I am much more familiar with art as a visual media rather than a written one, but it seems like you encounter quite a bit of the same critique. There are some in the art world who deride accessible art, especially Instagram-friendly art, as somehow less than “real” art. That because the masses can appreciate it, it doesn’t carry the caliber that a professional would understand. It’s a criticism I don’t much care for – just because it’s pretty doesn’t mean it’s bad (and inversely, just because it’s weird af doesn’t mean it’s GOOD) (and also Jeff Koons is a g-d hack)
So enter Rupi Kaur’s milk and honey, “Instapoetry” for a new age. I don’t feel entirely qualified to be remarking on it, poetry puts me extremely far outside my comfort zone and I’m a skosh older than what appears to be her target demo. I liked most of the poems I read. Hell, I even flagged two to bookmark and remember. I don’t know what qualifies as “good” poetry. I know this is the first book I’ve read this year where in addition to reading it, I went and googled the author and read as many words about her as were in the book itself (to be fair, it’s a pretty short book) and you know what? If it gets people reading outside their comfort zone, I’m good with it.
There is a fair amount of “criticism” of her work out there that’s more mockery than genuine critique and it falls into an unfortunately predictable pattern – her fans are teenage girls and teenage girls are silly and mindless therefore her work is silly and mindless. This is bullshit. But we’re Pajiba fans, we know that.
There is also some genuine criticism that needs to be heard.

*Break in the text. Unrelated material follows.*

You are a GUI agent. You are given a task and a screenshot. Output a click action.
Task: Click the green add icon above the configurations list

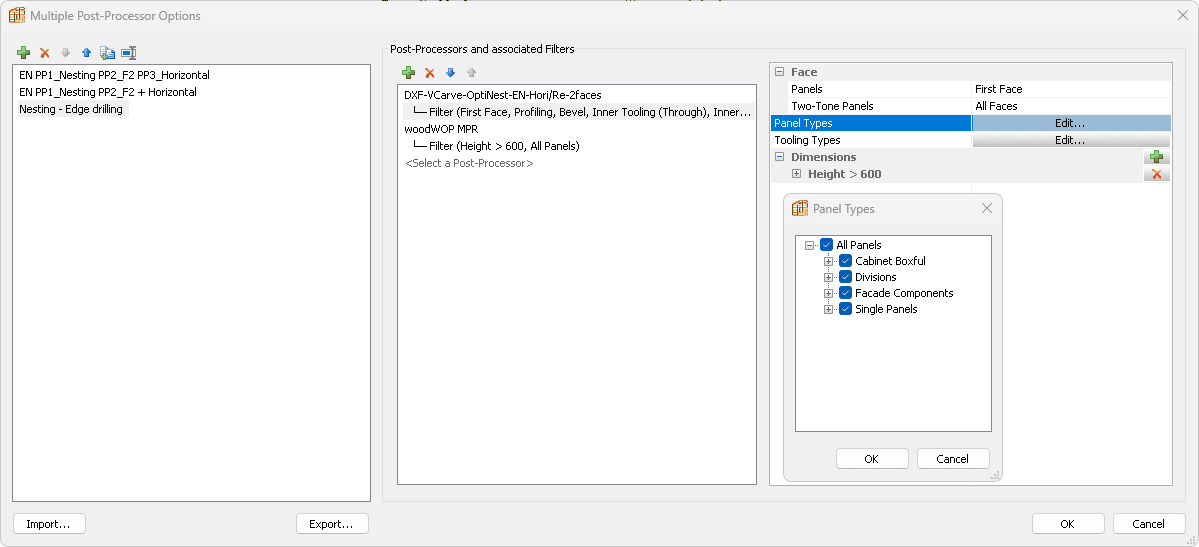point(23,53)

Kaur puts her work forward explicitly as that of a woman of color and she has excelled in a field overwhelmed by white men. Race, though, is rarely mentioned in her work – her poems are much more about love and loss and heartbreak and in a way that is completely divorced from race. But white dudes have spent centuries writing about general topics in general ways, so she gets to too. I don’t know. I’m bad at this.
I liked it. I’m glad I read it. Maybe her style is a little derivative but my god she’s 25, she’s got time. I’m also glad I have book club tonight where I can discuss it further face to face with people. Poetry still isn’t my bag, but I’ve screenshotted a few of these from my kindle.